Capacity building and empowerment – This was achieved through an HIV/AIDS analysis of Montenegro, a regional training package and briefings on developing gender-sensitive prevention programming for adolescents. Promoting community dialogue – Openness was the key, including provision of shared and female-only spaces to empower girls, weekly visits by doctors and peers, and open exchanges between policy makers and community representatives. Empowering RAE adolescents – Two young men were the first from Konik’s RAE community to attend secondary school. Young women have been empowered by open participation in the programme. There is increased awareness that girls lack role models, and of the effects of the community’s restrictive gender norms.

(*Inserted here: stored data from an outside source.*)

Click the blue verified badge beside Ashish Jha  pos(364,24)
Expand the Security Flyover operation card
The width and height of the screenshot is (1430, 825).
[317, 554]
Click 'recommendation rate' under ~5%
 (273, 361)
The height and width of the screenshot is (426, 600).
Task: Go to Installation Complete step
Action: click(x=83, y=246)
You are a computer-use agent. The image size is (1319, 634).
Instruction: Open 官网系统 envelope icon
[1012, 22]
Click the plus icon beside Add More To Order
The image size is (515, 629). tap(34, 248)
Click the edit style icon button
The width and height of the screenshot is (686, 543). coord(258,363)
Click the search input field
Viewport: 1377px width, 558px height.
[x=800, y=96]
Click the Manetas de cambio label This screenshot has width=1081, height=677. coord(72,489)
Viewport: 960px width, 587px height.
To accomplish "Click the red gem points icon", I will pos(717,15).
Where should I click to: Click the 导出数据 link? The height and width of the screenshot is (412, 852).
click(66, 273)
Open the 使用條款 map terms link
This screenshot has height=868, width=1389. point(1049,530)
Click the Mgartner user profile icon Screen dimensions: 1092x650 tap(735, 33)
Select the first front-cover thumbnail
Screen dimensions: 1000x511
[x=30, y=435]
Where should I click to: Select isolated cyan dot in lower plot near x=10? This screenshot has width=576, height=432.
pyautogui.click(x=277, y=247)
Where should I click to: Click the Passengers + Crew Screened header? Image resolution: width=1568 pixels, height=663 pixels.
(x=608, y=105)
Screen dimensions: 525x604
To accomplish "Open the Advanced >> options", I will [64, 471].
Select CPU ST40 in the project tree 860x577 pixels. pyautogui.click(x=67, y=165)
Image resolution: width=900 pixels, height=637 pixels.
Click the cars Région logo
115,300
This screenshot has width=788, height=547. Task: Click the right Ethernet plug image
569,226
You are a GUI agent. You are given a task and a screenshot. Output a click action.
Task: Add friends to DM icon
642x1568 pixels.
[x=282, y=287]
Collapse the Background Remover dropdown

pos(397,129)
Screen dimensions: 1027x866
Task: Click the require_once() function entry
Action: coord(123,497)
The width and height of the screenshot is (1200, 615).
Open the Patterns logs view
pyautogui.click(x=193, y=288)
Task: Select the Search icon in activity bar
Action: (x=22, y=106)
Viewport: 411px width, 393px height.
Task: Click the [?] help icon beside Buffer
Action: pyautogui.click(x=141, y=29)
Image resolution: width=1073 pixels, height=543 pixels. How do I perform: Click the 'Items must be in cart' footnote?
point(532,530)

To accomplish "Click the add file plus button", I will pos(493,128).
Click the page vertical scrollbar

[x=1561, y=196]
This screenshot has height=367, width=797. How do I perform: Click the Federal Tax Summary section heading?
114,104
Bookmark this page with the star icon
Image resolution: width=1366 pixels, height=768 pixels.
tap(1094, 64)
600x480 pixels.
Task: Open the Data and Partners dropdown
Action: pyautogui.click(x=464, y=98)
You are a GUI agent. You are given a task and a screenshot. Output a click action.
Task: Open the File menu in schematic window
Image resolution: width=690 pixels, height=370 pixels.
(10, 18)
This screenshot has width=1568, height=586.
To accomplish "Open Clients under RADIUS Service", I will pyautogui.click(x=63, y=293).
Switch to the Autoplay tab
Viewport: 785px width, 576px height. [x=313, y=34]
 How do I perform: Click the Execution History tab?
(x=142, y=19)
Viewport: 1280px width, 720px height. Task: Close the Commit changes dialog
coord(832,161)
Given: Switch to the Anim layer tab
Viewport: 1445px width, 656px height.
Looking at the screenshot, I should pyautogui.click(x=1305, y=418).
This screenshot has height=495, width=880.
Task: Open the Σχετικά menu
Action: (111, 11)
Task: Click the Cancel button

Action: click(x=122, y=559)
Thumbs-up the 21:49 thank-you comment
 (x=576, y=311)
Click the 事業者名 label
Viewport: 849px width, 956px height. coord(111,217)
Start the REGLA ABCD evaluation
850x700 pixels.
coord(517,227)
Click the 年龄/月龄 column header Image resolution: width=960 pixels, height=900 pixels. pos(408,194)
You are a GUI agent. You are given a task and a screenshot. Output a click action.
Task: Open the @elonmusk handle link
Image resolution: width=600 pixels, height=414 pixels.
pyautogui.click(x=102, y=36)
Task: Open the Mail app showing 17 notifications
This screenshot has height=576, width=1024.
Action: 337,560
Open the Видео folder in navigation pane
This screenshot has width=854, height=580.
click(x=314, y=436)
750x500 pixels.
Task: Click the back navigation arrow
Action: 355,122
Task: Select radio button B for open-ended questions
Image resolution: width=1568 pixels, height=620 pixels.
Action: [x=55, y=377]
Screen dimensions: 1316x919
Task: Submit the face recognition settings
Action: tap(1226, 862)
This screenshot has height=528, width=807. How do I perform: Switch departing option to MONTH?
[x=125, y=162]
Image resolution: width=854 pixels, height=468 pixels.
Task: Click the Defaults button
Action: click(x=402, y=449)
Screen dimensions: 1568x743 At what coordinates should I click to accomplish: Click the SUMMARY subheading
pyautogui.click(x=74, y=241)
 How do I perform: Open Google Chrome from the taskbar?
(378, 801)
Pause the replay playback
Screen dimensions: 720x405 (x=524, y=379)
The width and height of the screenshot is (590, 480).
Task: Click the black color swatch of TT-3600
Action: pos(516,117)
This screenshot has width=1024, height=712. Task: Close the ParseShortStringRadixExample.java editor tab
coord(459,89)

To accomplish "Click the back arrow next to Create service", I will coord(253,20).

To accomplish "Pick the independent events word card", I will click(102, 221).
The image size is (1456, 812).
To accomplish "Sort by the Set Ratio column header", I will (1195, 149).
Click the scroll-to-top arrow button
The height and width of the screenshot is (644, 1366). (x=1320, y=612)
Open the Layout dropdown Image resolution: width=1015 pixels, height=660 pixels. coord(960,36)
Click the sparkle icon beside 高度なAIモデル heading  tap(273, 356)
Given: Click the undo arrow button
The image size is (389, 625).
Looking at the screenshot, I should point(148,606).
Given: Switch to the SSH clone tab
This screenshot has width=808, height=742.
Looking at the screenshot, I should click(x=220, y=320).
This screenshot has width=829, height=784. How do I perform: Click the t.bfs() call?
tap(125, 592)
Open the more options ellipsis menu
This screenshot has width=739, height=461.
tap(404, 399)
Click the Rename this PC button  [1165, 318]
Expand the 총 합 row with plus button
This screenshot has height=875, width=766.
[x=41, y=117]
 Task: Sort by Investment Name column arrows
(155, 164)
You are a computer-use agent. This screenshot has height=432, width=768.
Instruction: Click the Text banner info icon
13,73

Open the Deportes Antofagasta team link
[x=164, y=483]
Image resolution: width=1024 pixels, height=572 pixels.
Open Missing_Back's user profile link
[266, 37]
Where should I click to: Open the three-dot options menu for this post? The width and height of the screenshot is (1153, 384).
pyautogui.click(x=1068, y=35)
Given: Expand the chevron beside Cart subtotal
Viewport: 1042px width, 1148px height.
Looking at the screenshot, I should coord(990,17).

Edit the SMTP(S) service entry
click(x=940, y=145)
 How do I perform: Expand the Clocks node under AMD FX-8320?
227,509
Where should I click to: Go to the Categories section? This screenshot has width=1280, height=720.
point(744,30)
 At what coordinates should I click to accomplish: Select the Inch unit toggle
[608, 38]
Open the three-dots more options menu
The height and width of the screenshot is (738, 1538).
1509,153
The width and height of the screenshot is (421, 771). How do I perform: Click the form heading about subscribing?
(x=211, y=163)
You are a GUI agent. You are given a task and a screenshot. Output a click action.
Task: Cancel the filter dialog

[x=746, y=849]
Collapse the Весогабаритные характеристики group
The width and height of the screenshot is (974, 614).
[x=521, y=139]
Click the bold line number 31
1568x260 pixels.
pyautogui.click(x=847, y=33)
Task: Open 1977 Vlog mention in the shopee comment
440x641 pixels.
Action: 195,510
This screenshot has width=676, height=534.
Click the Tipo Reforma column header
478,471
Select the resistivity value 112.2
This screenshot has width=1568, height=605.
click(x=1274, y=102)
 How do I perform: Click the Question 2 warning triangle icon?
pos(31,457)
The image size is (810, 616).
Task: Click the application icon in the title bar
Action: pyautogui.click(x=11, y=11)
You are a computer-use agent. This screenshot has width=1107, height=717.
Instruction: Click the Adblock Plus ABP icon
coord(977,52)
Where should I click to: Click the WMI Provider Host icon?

Discussion workshops In 2010, young Roma attended 56 workshops and about 500 were influenced through peer discussion on such topics as human rights, gender stereotypes, family violence, stigma and discrimination, access to youth-friendly social services, the right to education, and healthy lifestyles. Opening such topics to discussion was an important achievement. Female-only discussions allowed girls to speak openly about sensitive topics, while mixed discussions gave them the opportunity to voice their ideas in front of boys. (See Gender Case Study2.)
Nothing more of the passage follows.